その他…「偽者に注意」。肉や魚の素材が安い代替品である事を警告し、写真比較したもの。シシャモが実はシシャモでないとか、銀むつはメロだとか、表示と中身が違う事が知られたのはごく最近だというのに。30年前のこの先見性はなんだ。ただ、そこには「鶏肉→実はウサギ」なんて驚きの偽者もあった。今とは違うセレクトだろう。…他にも、「芸能人のコーヒーの飲み方比較」、「新米お母さんのオムレツ製作対決」等、およそ食に関わる情報なら何でもあり。普通の「お料理Q&A」もあった。落し蓋とかアク取りとかかつら剥きとか、さしすせその調味料とか、私は料理の基礎知識をこの本で覚えたのだ。…ほんと、ただの別冊とは思えない、上流から庶民までフォローする凄まじい内容だった。長年何度も読み返した。さすがにもう失くしたが、この本は名作文学なんかよりずっと、私の人格の基礎を作った気がする。(^^)

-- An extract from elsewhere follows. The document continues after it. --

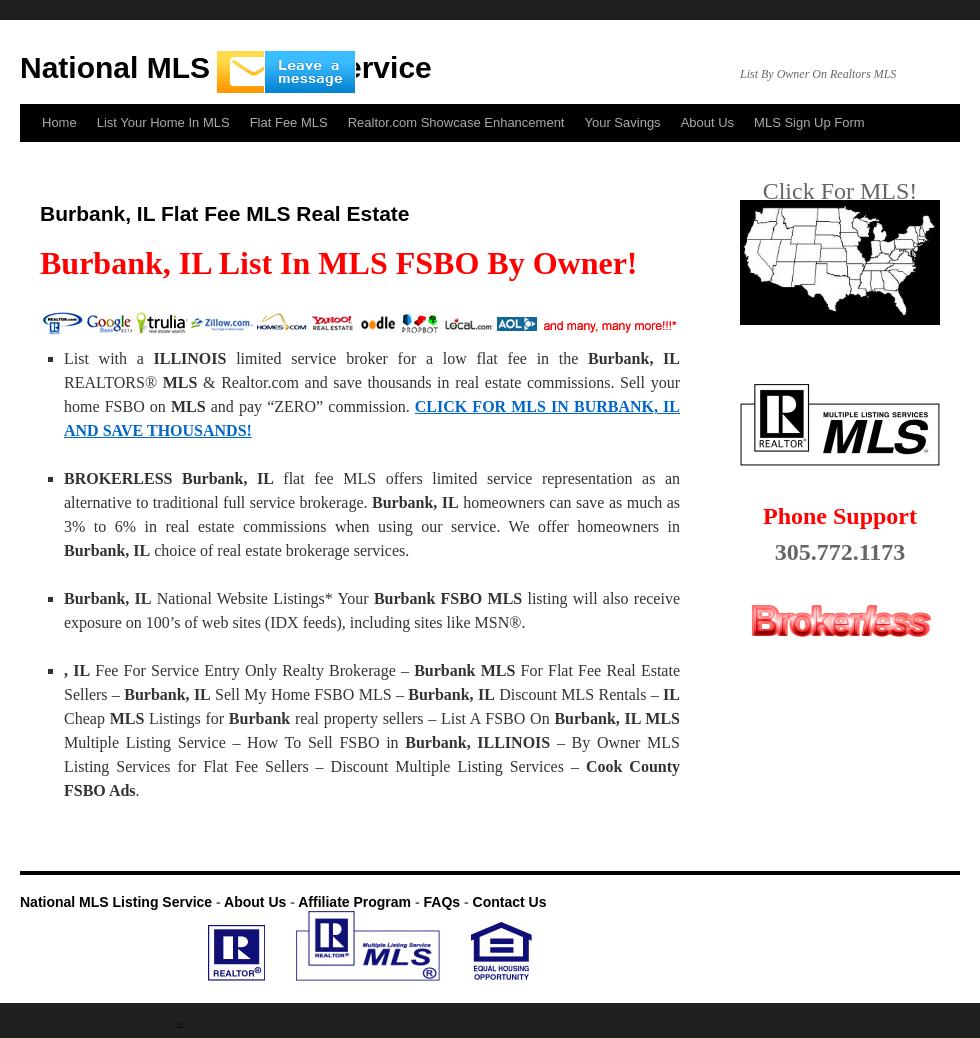  Describe the element at coordinates (62, 669) in the screenshot. I see `', IL'` at that location.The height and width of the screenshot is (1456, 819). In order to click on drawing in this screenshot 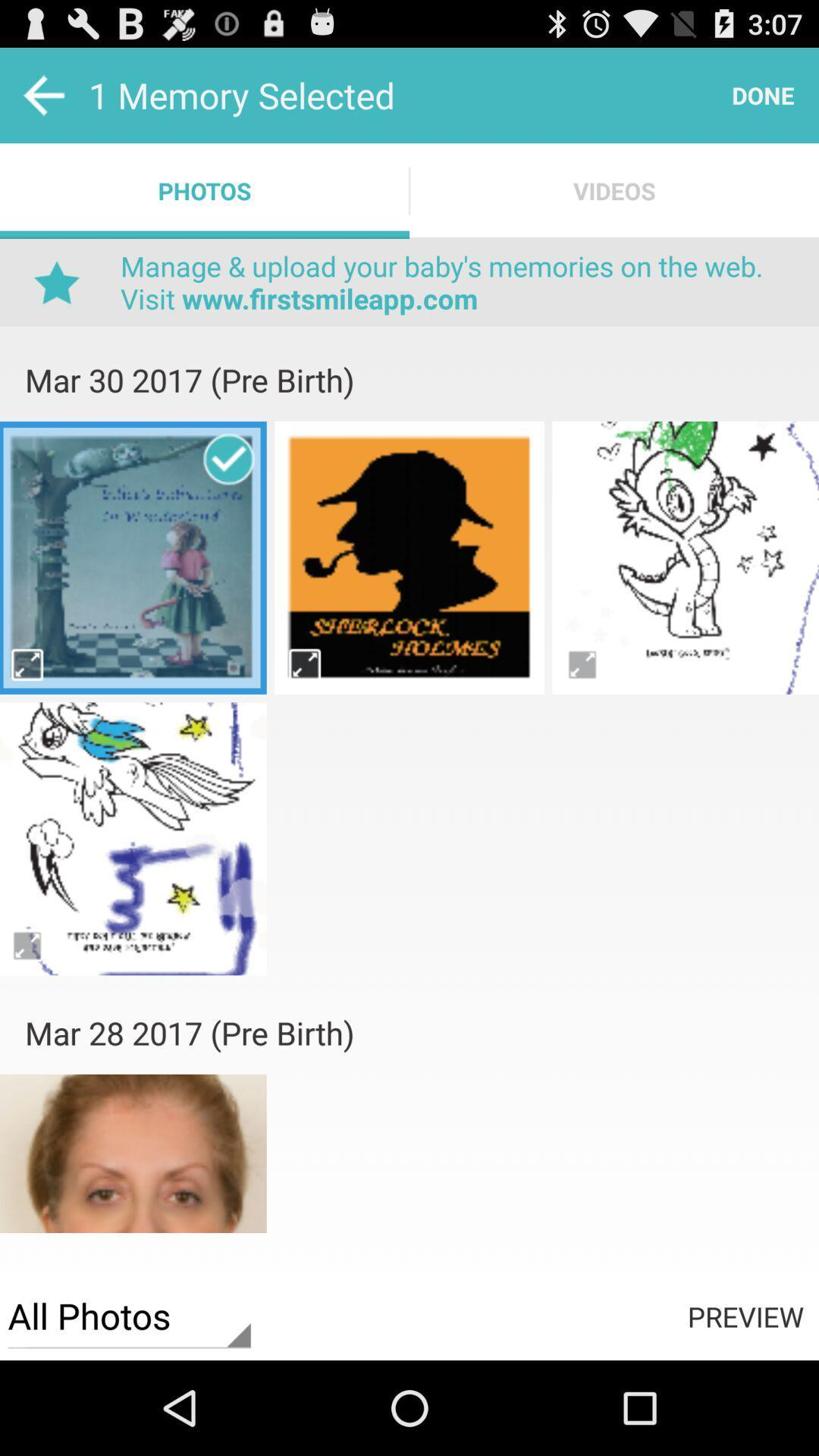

時代は下り、バブルだグルメだと騒ぎ、それも失い…食文化はあの頃から見ると飛躍的に多様になったのに、この本に載っていて、いまだに世間で見た事がない料理も結構ある。…「豚のあばらのクラウン」。豚の肋骨を王冠のように巻き、中に詰め物をしてローストし、上を白い紙で飾ったもの。「あばらは肉屋さんで巻いてもらいましょう」とあったが、豚のあばら骨を置いてる肉屋なんてあったんだろうか。(^^;)「お誕生日の食卓」の項目だったと思うが、誰かお誕生日にこれを作って食べた、お金持ちの方はいますか。